‘Ah, welcome my friend! What have you got for me?’ asked the Customs Officer hopefully when I landed in Lagos Airport for the first time. I had already had an encounter with an Immigration Officer desperate to find something wrong with my passport, visa or inoculation certificate in order to elicit some ‘dash’ (bribe) to allow me into the country. This was my first trip and I was an innocent looking 24 year old, so they both came to the conclusion that there were bigger fish to fry and eventually let me through. I later learned that a £10 note in my passport and a half bottle of Johnnie Walker placed in my suitcase, was sufficient lubricant to allow me to pass through the whole process of immigration and Customs in minutes compared to a couple of hours of wait, threats, drama and hassle.

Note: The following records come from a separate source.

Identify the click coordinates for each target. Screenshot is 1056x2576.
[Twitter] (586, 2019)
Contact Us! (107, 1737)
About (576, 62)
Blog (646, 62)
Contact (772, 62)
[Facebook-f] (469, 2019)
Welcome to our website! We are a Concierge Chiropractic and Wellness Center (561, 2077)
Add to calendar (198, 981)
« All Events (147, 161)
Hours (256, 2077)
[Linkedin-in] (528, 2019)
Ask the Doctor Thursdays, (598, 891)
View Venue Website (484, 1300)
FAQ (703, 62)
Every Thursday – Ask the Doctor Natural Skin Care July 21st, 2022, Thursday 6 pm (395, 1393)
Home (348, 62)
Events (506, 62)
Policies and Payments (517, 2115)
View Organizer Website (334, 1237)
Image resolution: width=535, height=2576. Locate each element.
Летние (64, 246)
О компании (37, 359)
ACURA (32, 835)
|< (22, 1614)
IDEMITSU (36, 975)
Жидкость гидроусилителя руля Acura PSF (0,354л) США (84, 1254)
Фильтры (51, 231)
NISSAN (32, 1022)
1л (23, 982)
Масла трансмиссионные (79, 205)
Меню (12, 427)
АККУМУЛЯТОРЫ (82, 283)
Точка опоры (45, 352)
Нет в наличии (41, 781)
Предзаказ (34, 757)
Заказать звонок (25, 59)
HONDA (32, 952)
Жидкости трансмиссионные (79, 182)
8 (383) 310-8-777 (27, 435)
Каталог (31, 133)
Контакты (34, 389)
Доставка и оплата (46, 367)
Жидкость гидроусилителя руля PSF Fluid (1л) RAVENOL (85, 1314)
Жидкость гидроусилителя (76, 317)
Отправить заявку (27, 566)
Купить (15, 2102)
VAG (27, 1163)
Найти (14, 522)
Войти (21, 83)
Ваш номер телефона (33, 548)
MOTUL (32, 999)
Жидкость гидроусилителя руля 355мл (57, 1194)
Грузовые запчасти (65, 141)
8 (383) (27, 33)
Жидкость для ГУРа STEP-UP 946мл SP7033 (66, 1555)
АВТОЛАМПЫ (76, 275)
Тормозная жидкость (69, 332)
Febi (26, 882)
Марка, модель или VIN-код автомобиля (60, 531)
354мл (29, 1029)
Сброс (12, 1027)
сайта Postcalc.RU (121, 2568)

However, I am getting ahead of myself because Lagos Airport is actually pretty unique by international airport standards. Apart from being some of the most dangerous airspace in the world due to erratic air traffic control, when the baggage finally arrived on the carousel (if you are lucky), there are multiple hands tugging at it. None of these hands were planning to take your case in a direction that involved your car or a taxi. People from the outside were allowed through to just try and steal your bag of the carousel as if they had been passengers. I presume they paid for the ‘I Haul’ franchise at the airport. Consequently, just picking up your bag was like a mob scene, a dispute in which possession was clearly 100% of the law.
Being young and liberal, I found myself tugging at my own bag, telling people to leave my case alone and resisting all ‘offers of help’ from locals who professed ‘most profoundly’ their honesty and desire to help me take my bag to a taxi, though ideally without me. This melee was just par for the course and greeted me every time I arrived subsequently.
Suddenly, I heard a booming, unmistakenly British voice., ‘You there!’ the Voice said pointing at one of the Nigerian ‘boys’ intent on liberating someone’s suitcase from its tiresome owner, ‘Pick up my bags. Now bring them over and take them to my taxi with me!’ Like an obedient puppy, the Nigerian promptly stopped trying to steal a random case and instantly transformed into a docile porter, bringing the voice’s bags to him and awaiting further command. I was impressed. The voice belonged to an English ‘chap’ dressed in white shirt and shorts, knee length socks and who sported a ginger moustache. The Voice was aged in his early 60s and clearly was no stranger to Africa.
It subsequently turned out (he was staying in the same hotel ) the Voice had been in the Colonial Police Force. In fact, the Voice was so sure Nigeria was still effectively a colony, it acted as it had always acted. In face of this unerring certainty the locals deferred to the Voice time and again. ’Maybe the Voice was right and independence had been a dream after all.’ seemed to be the effect it had on Nigerians.
This was the first of several times in my life that I saw how just acting as if your reality existed, could cow numerous others into submission. Confidence, an air of superiority and a very, very, loud polite but firm ‘reasonableness’ (with the odd gunship and Enfield rifle) was clearly how a nation of only 16 million in Victorian times, conquered 2/3rds of the world. Sadly, it was a talent I never mastered but in everyday Africa it was worth 100 gunships.